21’inci yüzyıla damgasını vuran 21 bilimsel gelişmeler
İnsanoğlu, yapay zeka, robotik, uzay bilimleri, büyük veri ve daha pek çok alanda çığır açan bilimsel gelişmelere tanık olmaya devam ediyor. Peki, dünyada bilimle beraber 21'inci yüzyılda neler değişti, bu gelişmeler yaşamımızı nasıl etkiledi? İşte, 21'inci yüzyıla damgasını vuran 21 bilimsel gelişme…
Giriş Tarihi: 05.02.2020
22:49
Güncelleme Tarihi: 16.04.2020
16:14
Tümörleri belirleme tekniği geliştirildi
ABD'de araştırmacılar, vücudun derinliklerinde birkaç yüz hücre kadar küçük kanser tümörlerini bulmalarını sağlayan yakın-kızılötesi floresan optik görüntüleme sistemini geliştirdi. Prof. Dr. A. Belcher, bu teknolojiyle rahim kanseri tümörlerinin başlangıç aşamasında görüntülenebileceğini açıkladı.
Belcher, diğer tekniklerle en fazla 3 santimetre derinlikteki tümörler görüntülenebildiği halde yeni tekniğin 8 santimetre derinlikteki tümörleri belirleyebildiğini bildirdi.

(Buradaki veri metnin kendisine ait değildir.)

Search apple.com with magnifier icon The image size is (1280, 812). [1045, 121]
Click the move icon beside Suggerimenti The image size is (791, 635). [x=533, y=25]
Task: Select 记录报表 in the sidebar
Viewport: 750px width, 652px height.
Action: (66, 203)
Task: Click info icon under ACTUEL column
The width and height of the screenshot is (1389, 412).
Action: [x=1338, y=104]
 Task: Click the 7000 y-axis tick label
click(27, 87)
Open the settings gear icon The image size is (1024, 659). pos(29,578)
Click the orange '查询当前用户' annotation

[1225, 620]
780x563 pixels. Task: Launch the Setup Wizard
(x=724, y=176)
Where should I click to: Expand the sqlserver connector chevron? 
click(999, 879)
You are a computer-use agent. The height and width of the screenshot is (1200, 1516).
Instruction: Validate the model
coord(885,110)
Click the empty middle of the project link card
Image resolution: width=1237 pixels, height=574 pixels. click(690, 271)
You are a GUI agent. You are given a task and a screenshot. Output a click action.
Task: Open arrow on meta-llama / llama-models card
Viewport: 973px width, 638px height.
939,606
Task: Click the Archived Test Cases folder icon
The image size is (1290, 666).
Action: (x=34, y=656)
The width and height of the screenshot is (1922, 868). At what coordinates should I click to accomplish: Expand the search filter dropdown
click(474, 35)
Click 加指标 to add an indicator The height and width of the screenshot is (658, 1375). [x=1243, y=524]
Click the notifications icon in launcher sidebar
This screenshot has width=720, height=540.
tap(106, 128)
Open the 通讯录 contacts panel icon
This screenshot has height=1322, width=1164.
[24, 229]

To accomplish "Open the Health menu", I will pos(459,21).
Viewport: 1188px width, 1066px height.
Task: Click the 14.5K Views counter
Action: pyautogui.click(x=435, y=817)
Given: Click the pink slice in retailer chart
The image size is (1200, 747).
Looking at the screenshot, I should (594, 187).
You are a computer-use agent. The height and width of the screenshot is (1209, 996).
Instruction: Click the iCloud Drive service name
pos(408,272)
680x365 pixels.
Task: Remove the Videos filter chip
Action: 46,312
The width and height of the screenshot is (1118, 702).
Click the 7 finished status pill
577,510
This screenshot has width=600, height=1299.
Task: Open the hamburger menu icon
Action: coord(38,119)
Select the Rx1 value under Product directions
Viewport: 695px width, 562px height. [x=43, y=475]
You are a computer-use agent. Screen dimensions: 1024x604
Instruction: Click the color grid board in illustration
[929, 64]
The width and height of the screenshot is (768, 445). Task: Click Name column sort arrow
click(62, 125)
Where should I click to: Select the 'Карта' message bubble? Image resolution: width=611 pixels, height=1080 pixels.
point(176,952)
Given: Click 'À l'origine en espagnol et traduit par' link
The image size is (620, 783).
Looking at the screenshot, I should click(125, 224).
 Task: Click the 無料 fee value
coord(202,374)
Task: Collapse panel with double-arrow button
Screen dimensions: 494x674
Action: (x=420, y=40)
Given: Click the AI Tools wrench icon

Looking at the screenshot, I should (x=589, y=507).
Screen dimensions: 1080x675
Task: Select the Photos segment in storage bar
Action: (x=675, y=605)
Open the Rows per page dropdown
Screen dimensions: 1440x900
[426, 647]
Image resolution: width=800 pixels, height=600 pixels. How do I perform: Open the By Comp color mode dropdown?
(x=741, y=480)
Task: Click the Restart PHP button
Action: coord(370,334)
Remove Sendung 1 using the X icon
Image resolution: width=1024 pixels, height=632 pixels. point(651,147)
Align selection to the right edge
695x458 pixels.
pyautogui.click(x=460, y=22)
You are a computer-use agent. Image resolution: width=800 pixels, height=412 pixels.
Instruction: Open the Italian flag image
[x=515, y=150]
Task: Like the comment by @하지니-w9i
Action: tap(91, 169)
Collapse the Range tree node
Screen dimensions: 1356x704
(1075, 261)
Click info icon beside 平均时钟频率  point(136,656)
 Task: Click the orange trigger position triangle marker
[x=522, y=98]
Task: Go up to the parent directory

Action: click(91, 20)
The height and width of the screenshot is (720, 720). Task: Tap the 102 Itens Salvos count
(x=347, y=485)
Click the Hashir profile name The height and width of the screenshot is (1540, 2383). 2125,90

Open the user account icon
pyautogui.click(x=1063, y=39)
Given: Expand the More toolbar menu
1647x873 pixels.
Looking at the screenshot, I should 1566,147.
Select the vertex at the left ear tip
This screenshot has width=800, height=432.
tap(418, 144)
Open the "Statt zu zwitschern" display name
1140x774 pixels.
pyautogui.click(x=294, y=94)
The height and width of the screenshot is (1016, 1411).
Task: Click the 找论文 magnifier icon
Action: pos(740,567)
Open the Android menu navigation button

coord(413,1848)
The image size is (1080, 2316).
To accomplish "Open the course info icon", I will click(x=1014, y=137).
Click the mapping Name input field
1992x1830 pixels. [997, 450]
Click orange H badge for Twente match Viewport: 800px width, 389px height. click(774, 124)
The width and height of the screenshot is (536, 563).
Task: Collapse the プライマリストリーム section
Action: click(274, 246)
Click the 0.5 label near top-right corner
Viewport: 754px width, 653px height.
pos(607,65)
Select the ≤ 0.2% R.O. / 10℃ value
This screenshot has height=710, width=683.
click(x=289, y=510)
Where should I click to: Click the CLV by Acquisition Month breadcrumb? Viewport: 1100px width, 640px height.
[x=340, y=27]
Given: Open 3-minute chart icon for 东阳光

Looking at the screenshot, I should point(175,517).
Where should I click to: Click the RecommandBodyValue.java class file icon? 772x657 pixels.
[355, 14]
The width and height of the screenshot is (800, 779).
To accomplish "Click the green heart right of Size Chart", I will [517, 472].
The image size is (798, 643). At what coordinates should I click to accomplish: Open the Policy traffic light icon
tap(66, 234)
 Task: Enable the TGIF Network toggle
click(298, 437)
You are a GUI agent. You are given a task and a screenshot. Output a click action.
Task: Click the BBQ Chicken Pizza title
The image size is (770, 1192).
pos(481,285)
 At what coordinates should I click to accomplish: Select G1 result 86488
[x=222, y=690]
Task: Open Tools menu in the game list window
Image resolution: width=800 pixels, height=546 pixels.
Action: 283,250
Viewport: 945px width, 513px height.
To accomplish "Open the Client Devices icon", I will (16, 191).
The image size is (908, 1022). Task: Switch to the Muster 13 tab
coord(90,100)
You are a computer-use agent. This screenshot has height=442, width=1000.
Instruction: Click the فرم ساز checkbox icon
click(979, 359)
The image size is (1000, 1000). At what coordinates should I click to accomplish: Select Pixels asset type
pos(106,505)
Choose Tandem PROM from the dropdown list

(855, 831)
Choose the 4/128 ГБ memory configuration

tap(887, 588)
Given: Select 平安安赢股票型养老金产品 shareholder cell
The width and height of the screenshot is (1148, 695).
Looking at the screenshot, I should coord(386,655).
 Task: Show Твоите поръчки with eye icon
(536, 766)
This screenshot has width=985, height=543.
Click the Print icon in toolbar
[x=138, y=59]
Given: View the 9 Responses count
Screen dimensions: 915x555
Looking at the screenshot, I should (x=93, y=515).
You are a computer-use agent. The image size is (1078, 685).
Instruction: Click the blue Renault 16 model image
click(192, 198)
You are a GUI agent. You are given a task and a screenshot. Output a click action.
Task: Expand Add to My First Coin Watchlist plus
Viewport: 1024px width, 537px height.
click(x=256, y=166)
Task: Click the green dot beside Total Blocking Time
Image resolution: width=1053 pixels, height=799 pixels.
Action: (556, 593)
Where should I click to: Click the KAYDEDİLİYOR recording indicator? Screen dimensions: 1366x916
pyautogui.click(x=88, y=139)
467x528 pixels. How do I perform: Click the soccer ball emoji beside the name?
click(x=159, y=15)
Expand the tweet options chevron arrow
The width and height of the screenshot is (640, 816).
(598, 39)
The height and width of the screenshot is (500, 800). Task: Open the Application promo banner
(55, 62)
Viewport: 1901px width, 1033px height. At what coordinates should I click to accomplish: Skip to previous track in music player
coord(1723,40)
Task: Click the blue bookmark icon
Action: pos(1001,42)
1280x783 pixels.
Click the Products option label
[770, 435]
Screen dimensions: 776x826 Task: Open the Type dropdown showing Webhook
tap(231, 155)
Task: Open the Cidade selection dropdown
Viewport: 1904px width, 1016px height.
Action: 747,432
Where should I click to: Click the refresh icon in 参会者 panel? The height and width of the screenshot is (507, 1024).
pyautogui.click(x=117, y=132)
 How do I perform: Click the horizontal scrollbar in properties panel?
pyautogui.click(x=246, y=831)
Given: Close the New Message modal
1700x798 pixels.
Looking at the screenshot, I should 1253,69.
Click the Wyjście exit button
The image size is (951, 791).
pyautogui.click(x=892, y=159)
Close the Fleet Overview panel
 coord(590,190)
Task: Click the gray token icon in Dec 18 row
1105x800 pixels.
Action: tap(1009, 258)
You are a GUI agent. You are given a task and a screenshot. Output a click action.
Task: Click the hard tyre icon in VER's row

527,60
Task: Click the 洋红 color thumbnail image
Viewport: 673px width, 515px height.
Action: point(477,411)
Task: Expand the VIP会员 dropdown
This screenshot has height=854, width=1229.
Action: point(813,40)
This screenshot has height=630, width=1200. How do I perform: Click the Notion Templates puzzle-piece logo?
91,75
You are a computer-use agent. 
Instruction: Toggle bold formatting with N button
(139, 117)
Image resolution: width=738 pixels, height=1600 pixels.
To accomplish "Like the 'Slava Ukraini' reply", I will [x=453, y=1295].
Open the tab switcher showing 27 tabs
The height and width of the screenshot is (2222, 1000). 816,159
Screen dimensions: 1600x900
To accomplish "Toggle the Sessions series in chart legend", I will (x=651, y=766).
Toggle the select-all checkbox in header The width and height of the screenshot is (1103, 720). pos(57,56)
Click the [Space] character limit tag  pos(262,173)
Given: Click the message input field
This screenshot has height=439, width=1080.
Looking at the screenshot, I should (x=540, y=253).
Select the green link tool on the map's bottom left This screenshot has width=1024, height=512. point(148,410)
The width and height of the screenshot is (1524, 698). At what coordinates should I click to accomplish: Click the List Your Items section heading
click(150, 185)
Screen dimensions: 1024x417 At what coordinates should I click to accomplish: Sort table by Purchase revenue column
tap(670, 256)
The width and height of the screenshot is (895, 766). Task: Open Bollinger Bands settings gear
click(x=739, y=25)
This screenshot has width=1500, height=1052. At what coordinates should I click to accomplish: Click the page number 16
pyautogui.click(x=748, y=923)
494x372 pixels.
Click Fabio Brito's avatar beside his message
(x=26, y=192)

100 kat daha hızlı çalışan 3D yazıcı üretildi
Michigan Üniversitesi Kimya Mühendisliği Bölümü, günümüzdeki 3D yazıcılardan 100 kat daha hızlı üretim yapan yeni bir yazıcı geliştirdikler.
Mevcut teknolojilerde, küçük bir objenin 3 boyutlu modelinin üretimi, her ince katman soğuyup sertleşmeden bir sonraki katman oluşturulamadığı için saatler sürüyor. Ekip ise bu sistem yerine sertleştirilebilen sıvı haldeki plastiği cam bir kaba yerleştirerek yeni bir teknoloji geliştirdi.
Plüton'u yerinden eden Eris
2005 yılında Mike Brown ve çalışma arkadaşları Eris ismini verdikleri, Plüton'dan yüzde 27 daha büyük bir cüce gezegen keşfettiklerini açıkladılar. Daha sonra Eris'in hemen hemen Plüton boyutunda olduğu anlaşıldı. Bu buluş sonucunda, bu boyutta başka cisimler olacağı tahmininden dolayı gezegen tanımı değiştirildi ve Plüton gezegen statüsünden, yeni oluşturulan cüce gezegen statüsüne düşürüldü. Güneş sistemimizin dış kısmında 200 kadar cüce gezegen olduğu tahmin ediliyor.
Yetişkin deri hücrelerinden üretilen kök hücreler
Pluripotent kök hücreler, herhangi bir başka hücreye dönüşmeye programlanabilme özelliğine sahiptir. Bu özellikleri sayesinde bu hücreler çeşitli rahatsızlıklara sahip hastaların zarar görmüş dokularını iyileştirmekte kullanılabilir. Bu hücreler ilk olarak insan embriyosundan elde edilebiliyordu ve bu nedenle etik açıdan eleştiriliyordu. Ancak 2007 yılında Kyoto Üniversitesi ile Wisconsin- Madison Üniversitesi'ndeki bilim insanları, yetişkin deri hücresinin "saatini geriye çevirerek", pluripotent kök hücresi elde etmeyi başardılar. Böylece kanserden diyabete birçok hastalığa çare bulma, hatta yapay organlar elde etme yönünde büyük bir önem taşıyan kök hücrelerle ilgili etik kaygılar aşılmış oldu. Üstelik bu hücrelerden üretilen organlar, nakledecekleri kişinin hücrelerinden elde edileceği için, onlar tarafından reddedilme ihtimali de ciddi oranda düşecek.